私は、全てを知っていたつもりで、何も知らなかったのだ。


「ティルクは、我が子を差し出さねば、アレクシスを殺すと脅してきた。

お前は、大切な、我が国の、次なる王。

フレデリクを、差し出すしか……

皆に、 皆にわびる。私は…… 不甲斐ない王であった。

すまない…… すまなかった…… 」


王の目から涙がこぼれる。

ディファルトは父の告白に、実は愛されていたのだと、どこか安堵した息を吐いた。


「父上、どうか体調を整えてください

お一人でその重責を背負われたこと、お詫び申し上げます。

しかし私は、私には話して頂きとうございました。」


「 …… しばし…… 、あとを、頼む。」


「はい。承知いたしました。」


ハッキリとしたその頼りがいのある返答に、安心しきったように大きく息を吐いて、王が視線を落とす。

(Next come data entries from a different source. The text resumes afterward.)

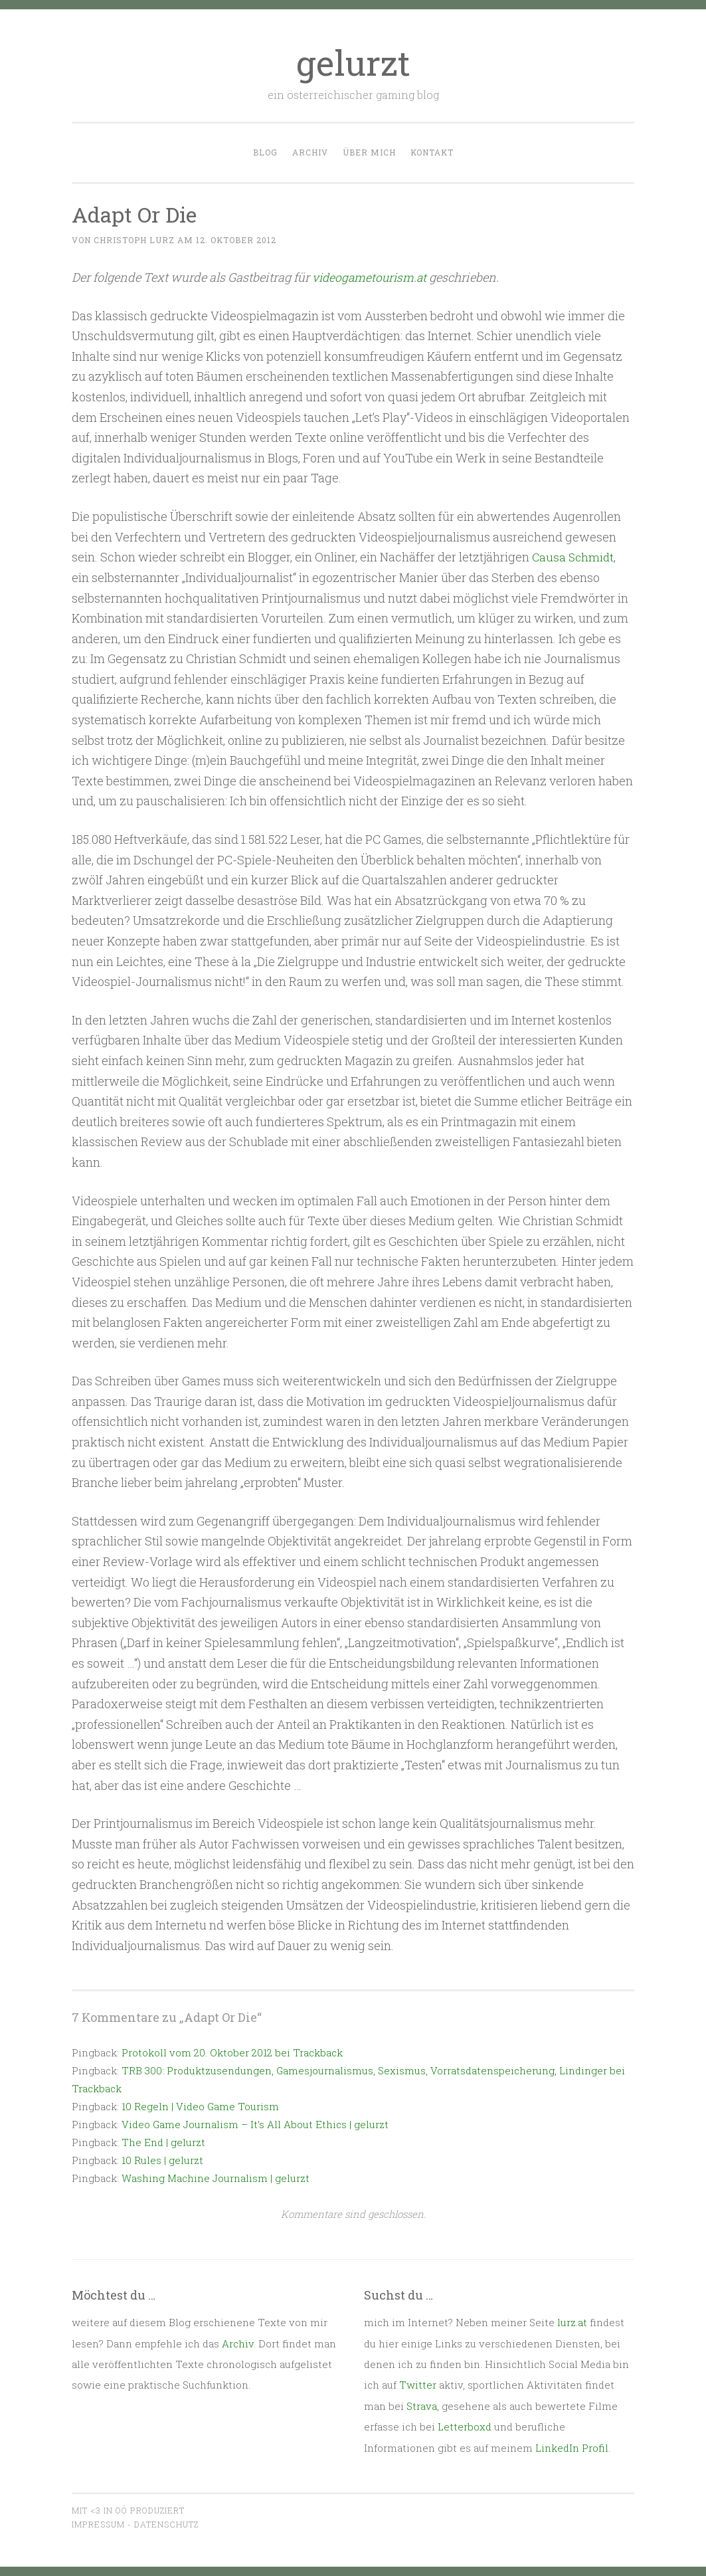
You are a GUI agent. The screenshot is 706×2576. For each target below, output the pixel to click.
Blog (265, 152)
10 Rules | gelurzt (162, 2159)
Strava (421, 2405)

息子は、非情に突き放してきた自分などいなくとも、何と立派に王道を歩んできたのだろう。


わしはいつも、お前の国民を惹きつけてやまない、その姿をうらやんできた。

突然王になった出来損ないの自分は、いつも自信の無い判断で、国民を危険の地に赴かせ、そして死に追いやってきた。

私に出来たことは、お前を遠ざけ、それで守ることだけだった。


それだけだったのだ。


王は、表面上は対立しながら、ディファルトの機知に満ちた王道を行くその姿に、頼もしさを覚えていた。

それでも、ティルクと通じる者が近くにいる限り、安心など遠く、彼を落してフレデリクに王位をと言い続けるしかなかった。

だが、自分の身が危うい今、今こそ言わねばなるまい。


「ロベルトよ、皆、いるか? 」


王が、大臣に問いかける。

大臣が周りを見回し、皆が王を取り囲むようにして腰を下ろして片方の膝を立てた。


「おります、皆、王を心配しております。」


王が静かにうなずき、大きく息を吸った。


「次の王を、ディファルト王子とする。」


大臣が、王子と顔を合わせ、皆の明るい表情に大きくうなずいた。


「承知いたしました。正式に御布令を出し、御世継ぎの証の指輪を準備いたします。」



王は自室に運ばれ医術師の治療を受けると、宰相を呼んで1つの仕事を行った。

それは長年知りながら監視し、互いに欺き(あざむき)続けたティルクと繋がりのある人物。

我が子を玉座に座らせたいが為にティルクと手を組んだ、現王妃の捕縛幽閉だった。